## ABOUT THIS EXERCISE
What is needed is each line of the data below that holds the string "Centre".

Pixel coordinate grounding data
########

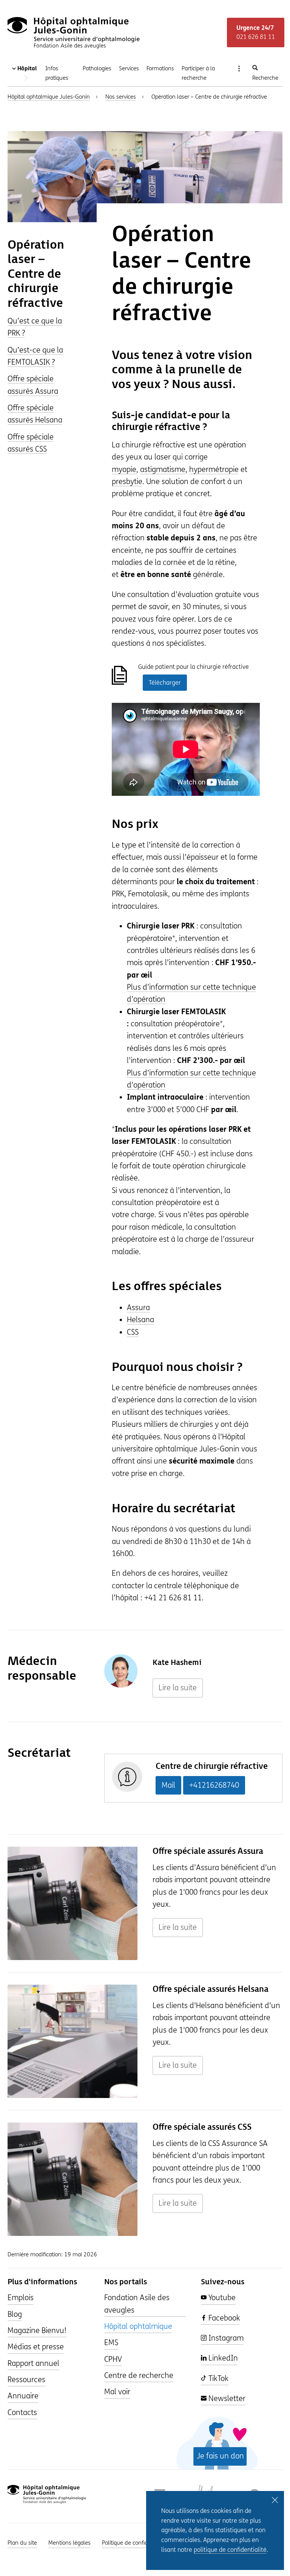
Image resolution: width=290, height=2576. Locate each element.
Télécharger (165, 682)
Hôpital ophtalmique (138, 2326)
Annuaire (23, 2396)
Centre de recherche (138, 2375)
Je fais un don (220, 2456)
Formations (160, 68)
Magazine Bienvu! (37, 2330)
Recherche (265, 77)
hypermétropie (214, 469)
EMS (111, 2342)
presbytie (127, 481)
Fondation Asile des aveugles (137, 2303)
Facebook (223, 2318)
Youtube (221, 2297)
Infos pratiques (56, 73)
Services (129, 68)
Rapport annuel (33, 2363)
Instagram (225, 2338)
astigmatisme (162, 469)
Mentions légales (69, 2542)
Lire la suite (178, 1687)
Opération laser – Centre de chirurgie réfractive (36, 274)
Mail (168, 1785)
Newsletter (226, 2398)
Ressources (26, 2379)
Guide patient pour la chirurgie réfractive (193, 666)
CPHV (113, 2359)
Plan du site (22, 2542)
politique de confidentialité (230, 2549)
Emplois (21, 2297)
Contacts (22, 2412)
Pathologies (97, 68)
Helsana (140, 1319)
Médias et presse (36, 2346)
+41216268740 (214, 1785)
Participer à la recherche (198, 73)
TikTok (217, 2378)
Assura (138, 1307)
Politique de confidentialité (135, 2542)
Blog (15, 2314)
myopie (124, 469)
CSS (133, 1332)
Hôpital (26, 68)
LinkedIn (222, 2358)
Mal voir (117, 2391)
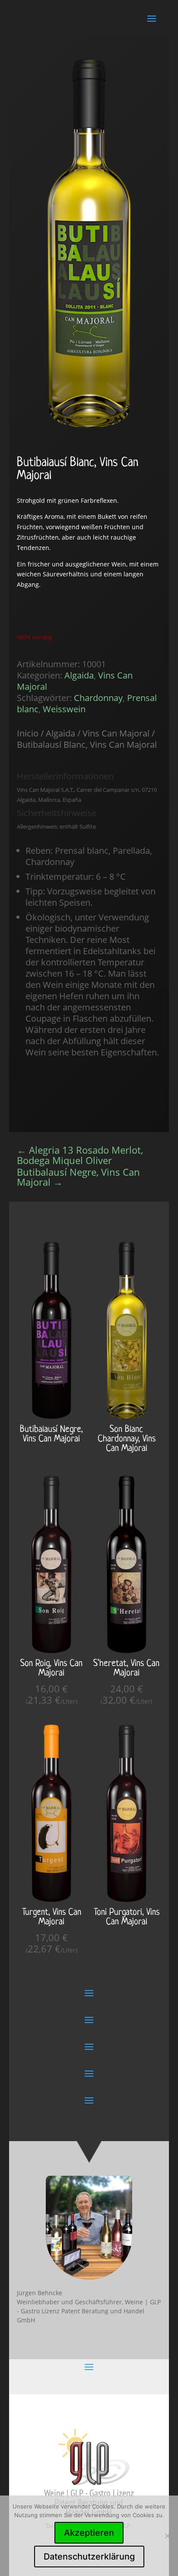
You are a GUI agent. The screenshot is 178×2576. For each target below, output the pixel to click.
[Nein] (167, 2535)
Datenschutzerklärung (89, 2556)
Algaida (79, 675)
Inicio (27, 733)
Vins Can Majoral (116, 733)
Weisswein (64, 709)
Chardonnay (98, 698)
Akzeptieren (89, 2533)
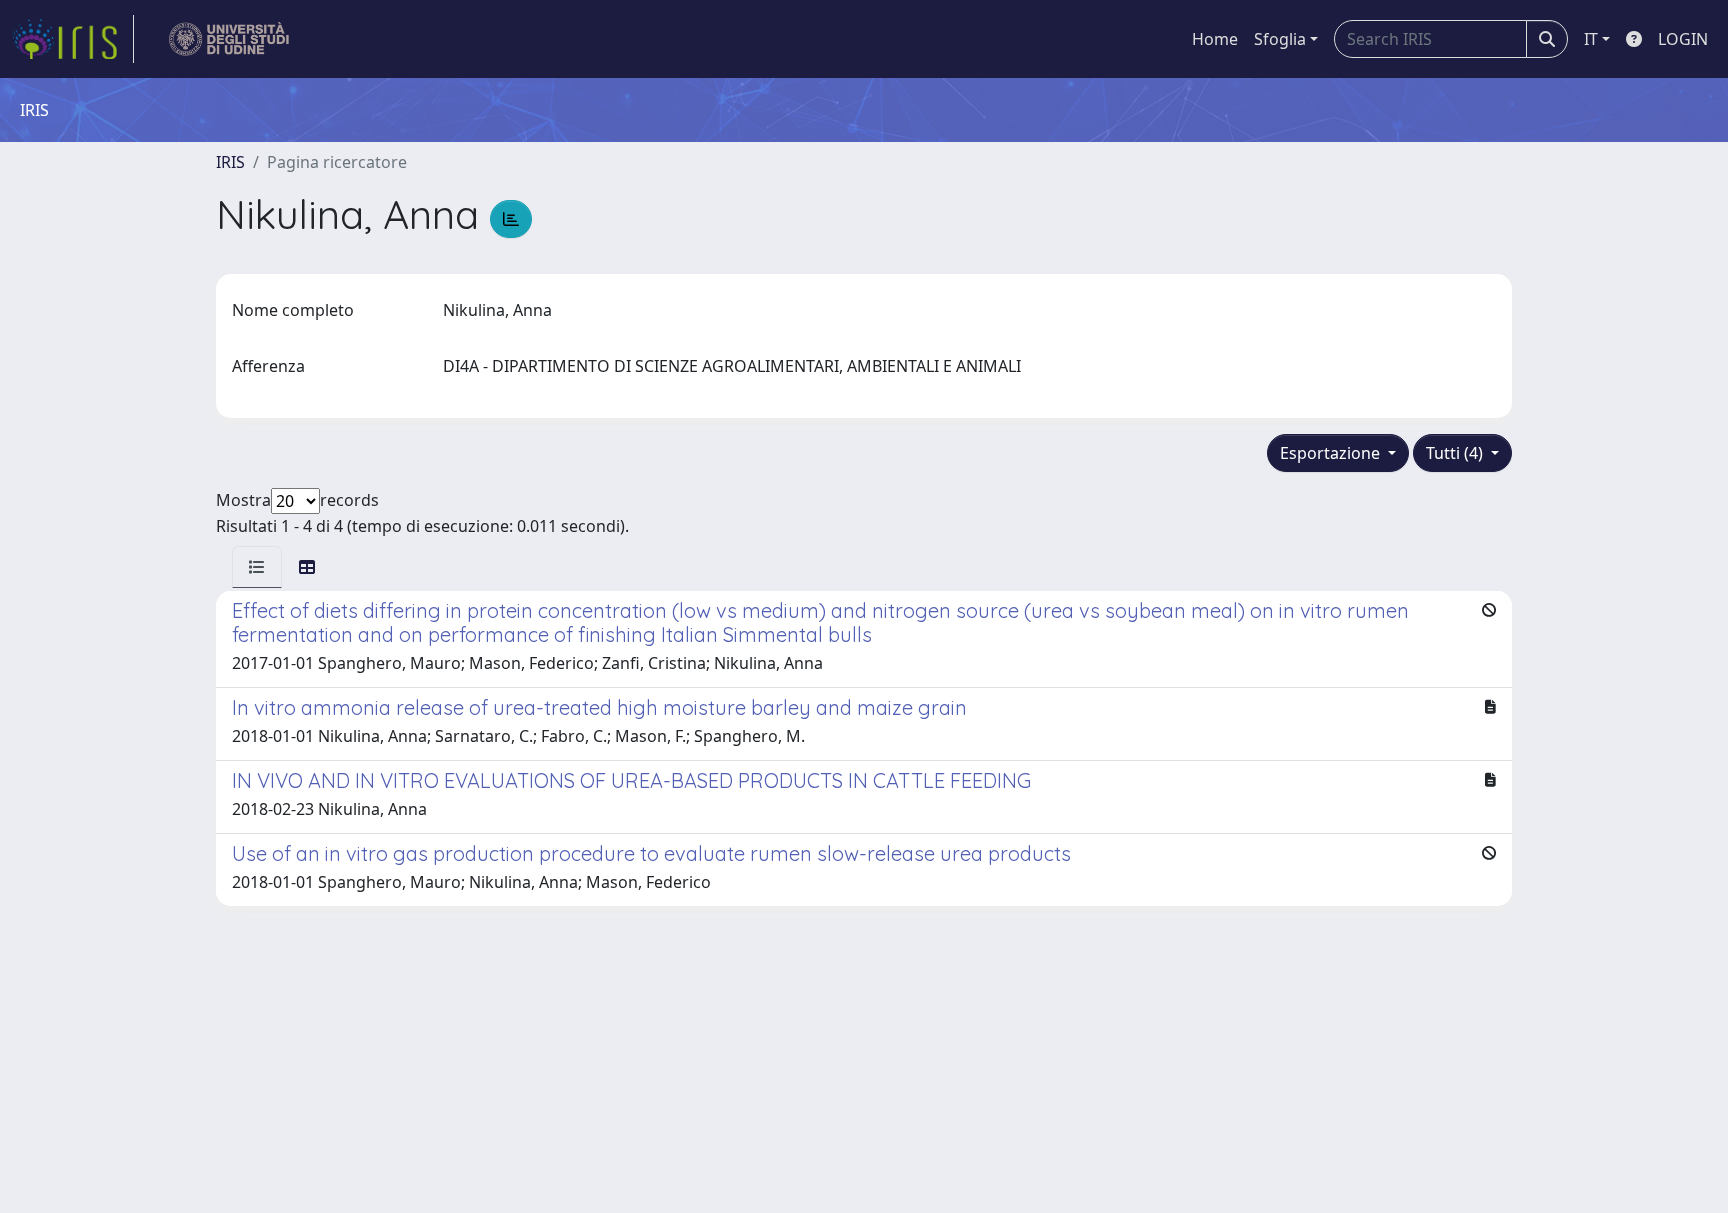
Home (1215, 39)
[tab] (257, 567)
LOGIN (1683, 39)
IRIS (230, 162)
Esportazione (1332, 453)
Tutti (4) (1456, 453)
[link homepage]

########

## EXERCISE OUTPUT
Centre de recherche (138, 2375)
Opération laser – Centre de chirurgie réfractive (36, 274)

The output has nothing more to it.